Lucy e os Astronautas viajam ao Clube da Esquina e trazem para esta live nove canções em homenagem a este rico movimento musical, atemporal, que promoveu a música popular de Minas Gerais a partir do início dos anos 70 aos patamares mundiais. O grupo foi formado em 2020 pelos músicos: Lu Mani (vocal/percussão), André Peres (guitarra/vocal), Anderson Senapeschi (baixo) e César Marélo (bateria/percussões/vocal).

 

Chorumiando ser”, por Murilo Rangel (Rangeu)

O vídeo-performance “Chorumiando ser” aborda a geração e descarte de resíduos sólidos. O projeto apresenta uma figura humana pelas ruas de Araraquara, revestida de embalagens coletadas a partir do lixo produzido durante a quarentena. Todo o projeto foi realizado a partir de medidas de segurança sanitária devido às atuais circunstâncias.

“Sou o que sou”, com Guilherme Garboso 

“Sou o que sou” é um reencontro da obra e do autor, um revisitar de afeto que resgata lembranças de uma década atrás.

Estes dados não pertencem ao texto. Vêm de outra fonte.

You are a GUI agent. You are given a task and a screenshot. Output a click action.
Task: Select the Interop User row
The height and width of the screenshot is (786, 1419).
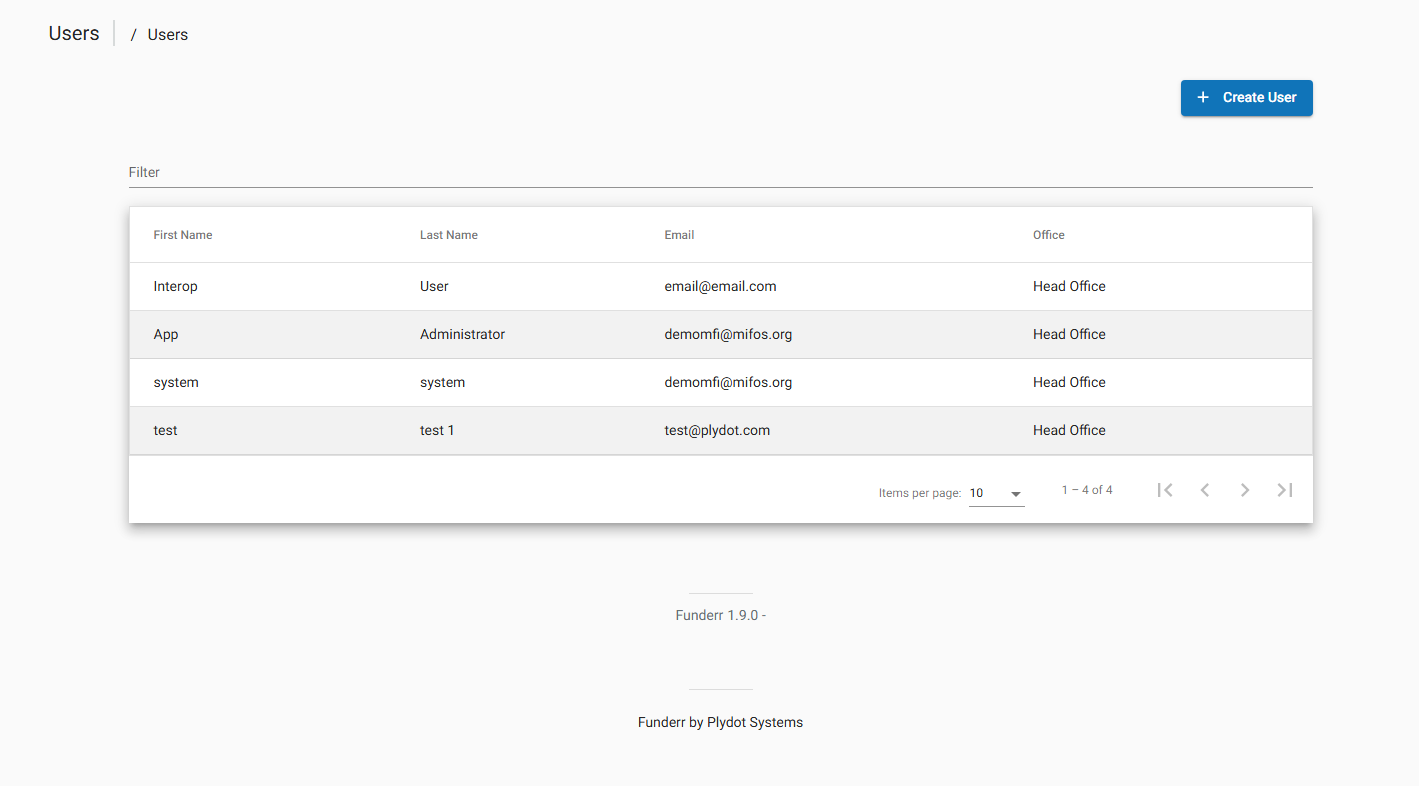pos(400,286)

O convite é para um pequeno show intimista e descontraído.

“O que fica do movimento”, com Pablo Lozano 

“O que fica do movimento” tem como pesquisa central as novas possibilidades estéticas e dialógicas no campo da criação em videodança, adotando como conceitos-chave as noções de cinestesia e coreografia. Em termos gerais, a cinestesia refere-se à sensação do movimento, sendo derivada do grego kinein, movimentar-se, e aisthesis, sensação. “O que fica do movimento” propõe que o corpo deixe de ser visto como instrumento da expressão subjetiva e passe a ser o próprio meio pelo qual a expressão acontece.